COLUMNA EN CONSTRUCCIÓN
Los debates en torno al anticonceptivo oral de emergencia han desprestigiado al Tribunal Constitucional por la forma cómo ha cambiado de posición sin fundamentar su viraje, justamente cuando se encuentra bajo fuego –recuérdese la propuesta lanzada por el presidente del PJ, Javier Villa Stein, para eliminarlo–. Este tema, y el del aborto en circunstancias extremas, vuelve a poner sobre el tapete la cuestión de la relación entre la ciencia y la fe.
Más allá del aborto y el AOE, la iglesia se opone a toda forma de control de la natalidad. Según su opinión (fundada en la “ley natural”, añadiría el cardenal Cipriani), cualquier forma de prevenir los embarazos que no sea el “método del ritmo” (la iglesia ya no habla mucho sobre él, supongo que por los reclamos de millones de fieles que realmente creyeron que se trataba de un método anticonceptivo) está contra la voluntad de Dios.
Imagino que el texto bíblico que será traído a colación es aquel del Génesis en que Dios dispone que los hombres y mujeres se multipliquen y pueblen la Tierra. Pero sería bueno recordar que el mandato de “creced y multiplicaos” fue dado a Noé cuando toda la humanidad equivalía a él y su familia. Desde entonces algunas cosas han cambiado. Según estudios de demografía histórica, durante toda la historia de la humanidad han vivido aproximadamente 60 mil millones de seres humanos. De ese total, la población actual, de la que formamos parte, asciende, según los últimos datos, a unos 6,800 millones. Constituimos pues el 11.3% del total de los seres humanos que han poblado la Tierra en toda la historia, y la continuación del crecimiento de la población humana a este ritmo haría sencillamente imposible la continuidad de la vida en el planeta.

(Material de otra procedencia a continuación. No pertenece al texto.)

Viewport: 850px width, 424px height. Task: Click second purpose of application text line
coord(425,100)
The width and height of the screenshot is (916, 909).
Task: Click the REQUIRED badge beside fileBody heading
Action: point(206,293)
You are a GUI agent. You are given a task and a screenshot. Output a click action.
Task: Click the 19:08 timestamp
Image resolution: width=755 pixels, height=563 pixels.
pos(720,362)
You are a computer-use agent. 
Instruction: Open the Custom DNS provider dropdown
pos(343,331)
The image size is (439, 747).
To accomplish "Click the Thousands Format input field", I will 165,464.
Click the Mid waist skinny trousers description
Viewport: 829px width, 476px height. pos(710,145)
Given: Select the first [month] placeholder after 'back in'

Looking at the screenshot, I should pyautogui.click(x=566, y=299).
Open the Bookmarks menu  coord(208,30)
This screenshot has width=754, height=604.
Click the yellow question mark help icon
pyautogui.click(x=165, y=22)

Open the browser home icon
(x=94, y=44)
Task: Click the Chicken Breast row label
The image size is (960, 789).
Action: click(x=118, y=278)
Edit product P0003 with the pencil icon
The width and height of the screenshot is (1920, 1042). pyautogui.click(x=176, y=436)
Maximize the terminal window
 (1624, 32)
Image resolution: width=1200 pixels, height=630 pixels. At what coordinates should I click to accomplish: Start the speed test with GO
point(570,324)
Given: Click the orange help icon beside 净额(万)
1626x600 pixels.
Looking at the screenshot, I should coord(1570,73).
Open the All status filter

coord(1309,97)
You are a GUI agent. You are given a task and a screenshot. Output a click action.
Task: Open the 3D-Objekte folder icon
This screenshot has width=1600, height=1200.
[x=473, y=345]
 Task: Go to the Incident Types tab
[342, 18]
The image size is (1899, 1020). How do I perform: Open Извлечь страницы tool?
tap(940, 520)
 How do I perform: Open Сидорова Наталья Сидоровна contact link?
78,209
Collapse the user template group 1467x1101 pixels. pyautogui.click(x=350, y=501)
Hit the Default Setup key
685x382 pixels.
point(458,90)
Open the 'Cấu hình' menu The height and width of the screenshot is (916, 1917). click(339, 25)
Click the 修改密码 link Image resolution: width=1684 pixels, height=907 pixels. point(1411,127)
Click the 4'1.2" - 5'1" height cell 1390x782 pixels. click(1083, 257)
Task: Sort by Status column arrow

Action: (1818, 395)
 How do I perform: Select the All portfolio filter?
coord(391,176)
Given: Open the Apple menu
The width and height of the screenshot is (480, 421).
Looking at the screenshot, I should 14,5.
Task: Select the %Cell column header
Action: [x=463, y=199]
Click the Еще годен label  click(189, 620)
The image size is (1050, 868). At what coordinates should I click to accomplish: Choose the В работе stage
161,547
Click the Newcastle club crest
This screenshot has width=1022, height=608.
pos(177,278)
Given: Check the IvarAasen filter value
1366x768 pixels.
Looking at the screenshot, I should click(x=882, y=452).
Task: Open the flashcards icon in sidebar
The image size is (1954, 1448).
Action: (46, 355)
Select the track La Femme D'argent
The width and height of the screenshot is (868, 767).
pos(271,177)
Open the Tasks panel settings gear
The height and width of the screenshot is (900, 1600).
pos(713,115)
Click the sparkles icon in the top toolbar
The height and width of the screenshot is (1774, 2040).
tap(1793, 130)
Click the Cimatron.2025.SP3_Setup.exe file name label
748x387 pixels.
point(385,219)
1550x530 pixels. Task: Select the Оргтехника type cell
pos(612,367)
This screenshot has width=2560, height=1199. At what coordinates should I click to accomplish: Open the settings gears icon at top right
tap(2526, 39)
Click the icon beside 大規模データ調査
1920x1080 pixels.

Cuando se habla del desastre ecológico que hoy enfrentamos se piensa en la contaminación de la atmósfera y el efecto invernadero, pero suele perderse de vista cómo estos están relacionados con la creciente demanda de recursos alimenticios y energéticos que plantea una población mundial en continuo crecimiento. Nuestra necesidad de más y más recursos depreda la Tierra: ya estamos asistiendo a la desaparición de las selvas del mundo al mismo tiempo que la desertificación avanza, mientras destruimos el hábitat de miles de especies que condenamos a la extinción.
No se trata de discutir si debemos limitar el crecimiento de la población, sino de cuánto tiempo esperará la iglesia para tomar esa decisión inevitable. Aun si esta generación no lo hiciera, las próximas tendrán que hacerlo, pero en un planeta que estará en una situación mucho más grave, por nuestra responsabilidad.
La “ley natural” que suele invocarse contra el control de la natalidad decía también que la Tierra era el centro del Universo; por ponerlo en duda Galileo casi fue quemado vivo. Al Vaticano le tomó 500 años reconocer que en este caso la ciencia tenía razón frente a la fe.
No deja de ser irónico que quienes ahora se erigen como “defensores de la vida” sean precisamente el cardenal Cipriani, quien en Ayacucho puso un letrero que decía que no aceptaba denuncias sobre violaciones de DDHH, y Rafael Rey, quien en 1995 fundamentó en el Congreso la amnistía para los asesinos del Grupo Colina.